====== TEXTO FORNECIDO ======
12/10/2005 - 7:00
DINHEIRO ? A CPI dos Correios acaba de autorizar a quebra do sigilo bancário de 11 corretoras, incluindo a sua. Como o sr. avalia a decisão?
CARLOS ALBERTO DE SOUZA ? No nosso caso, é uma decisão inócua para a CPI. Eles vão constatar que, na operação da qual eles dizem haver uma suspeita, a corretora teve um ganho inferior a 0,1%. Nós simplesmente fizemos a intermediação do negócio, ou seja, executamos uma ordem que partiu do cliente.
DINHEIRO ? A CPI vazou a informação de que o Serpros, fundo de pensão do Serpro, teria perdido R$ 4 milhões numa operação fechada com a Planner.
SOUZA ? A operação que está sendo objeto da discussão envolveu papéis de longo prazo. São títulos do Tesouro Nacional, com vencimento em 2021, chamados NTN-C (Notas do Tesouro Nacional do tipo C). Nos três dias em que foram executadas as ordens, os papéis foram vendidos com remunerações entre IGP-M mais 8,4% e IGP-M mais 8,65%. O cliente girou aproximadamente R$ 74 milhões e comprou os papéis com rendimento de IGP-M mais 8,5%. Nós ganhamos só a taxa de corretagem.
====== EXTRATO DE DADOS ======
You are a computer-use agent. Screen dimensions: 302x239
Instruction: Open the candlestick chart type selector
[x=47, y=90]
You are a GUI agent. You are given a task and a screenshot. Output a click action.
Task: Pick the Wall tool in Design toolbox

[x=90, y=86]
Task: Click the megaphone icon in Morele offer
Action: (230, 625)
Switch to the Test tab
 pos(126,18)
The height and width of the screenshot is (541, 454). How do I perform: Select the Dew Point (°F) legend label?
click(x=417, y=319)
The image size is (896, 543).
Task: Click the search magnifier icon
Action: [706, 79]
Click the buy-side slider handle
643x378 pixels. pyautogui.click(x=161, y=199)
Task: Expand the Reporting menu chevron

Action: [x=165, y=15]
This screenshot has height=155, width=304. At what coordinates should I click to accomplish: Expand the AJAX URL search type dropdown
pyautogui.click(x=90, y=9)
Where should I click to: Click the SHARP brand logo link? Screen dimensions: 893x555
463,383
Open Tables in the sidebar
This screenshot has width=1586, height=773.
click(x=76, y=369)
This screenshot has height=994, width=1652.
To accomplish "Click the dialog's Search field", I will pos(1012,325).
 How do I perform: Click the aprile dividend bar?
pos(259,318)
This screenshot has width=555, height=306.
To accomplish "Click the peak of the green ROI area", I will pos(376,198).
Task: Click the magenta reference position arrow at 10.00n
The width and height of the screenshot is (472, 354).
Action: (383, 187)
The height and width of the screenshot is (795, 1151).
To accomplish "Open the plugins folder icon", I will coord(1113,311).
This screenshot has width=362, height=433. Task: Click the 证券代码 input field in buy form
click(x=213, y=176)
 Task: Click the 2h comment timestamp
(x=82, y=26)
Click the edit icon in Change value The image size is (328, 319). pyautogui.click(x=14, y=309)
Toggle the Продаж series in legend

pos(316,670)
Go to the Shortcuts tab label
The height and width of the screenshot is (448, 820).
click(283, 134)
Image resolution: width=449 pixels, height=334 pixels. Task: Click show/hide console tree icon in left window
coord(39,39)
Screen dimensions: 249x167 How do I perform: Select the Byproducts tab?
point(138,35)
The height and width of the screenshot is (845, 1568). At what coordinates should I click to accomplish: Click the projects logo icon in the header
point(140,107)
======
• **SUAS TAREFAS**:
1. Responda com base na entrevista sobre a CPI dos Correios:
(a) De quantas corretoras a CPI autorizou a quebra do sigilo bancário?
(b) Em que ano vencem os títulos NTN-C citados?
(c) Quanto o cliente girou, aproximadamente, na operação?
2. Dê sequência à entrevista sobre a CPI dos Correios a partir da última resposta apresentada.

• **RESPOSTAS EM ORDEM**:
1.
(a) De 11 corretoras.
(b) Em 2021.
(c) Aproximadamente R$ 74 milhões.

2.
DINHEIRO ? Na quebra de sigilo irão aparecer só os R$ 71 mil de comissão?
SOUZA ? Isso.
DINHEIRO ? Não tem sobra para um eventual caixa dois do PT?
SOUZA ? Claro que não.
DINHEIRO ? Teria sido possível comprar os títulos com rendimento de 8,65%, em vez de 8,5%?
SOUZA ? A ordem partiu do cliente e operação foi fechada de acordo com as condições de mercado, naquele momento.
DINHEIRO ? Pode ter havido alguma incompetência da corretora na operação?
SOUZA ? Não. O negócio tinha que ser fechado naquele momento. Não foi incompetência não.
DINHEIRO ? É comum que sejam fechadas operações desse volume de uma só vez?
SOUZA ? É. Um negócio de R$ 74 milhões para um fundo de pensão é algo absolutamente normal. Uma fundação de porte médio tem investimentos de longo prazo, feitos de acordo com suas metas atuariais.
DINHEIRO ? Sua corretora foi procurada pela CPMI para esclarecer essa questão?
SOUZA ? Não. O que nos deixa indignados é que essas coisas são vazadas para a imprensa antes de qualquer investigação. Nós, inclusive, chegamos a procurar integrantes da CPMI, mas eles não quiseram nos ouvir. Pedimos uma audiência e não fomos recebidos.
DINHEIRO ? Isso foi um movimento individual da sua corretora?
SOUZA ? Não. Buscamos um contato via Ancor, a Associação Nacional das Corretoras, e mesmo assim não quiseram nos ouvir.
DINHEIRO ? Num fundo de pensão, quem dá as ordens de compra e venda de ações?
SOUZA ? Em geral, isso vem do diretor financeiro. Mas às vezes há outros operadores credenciados a transmitir as ordens às corretoras.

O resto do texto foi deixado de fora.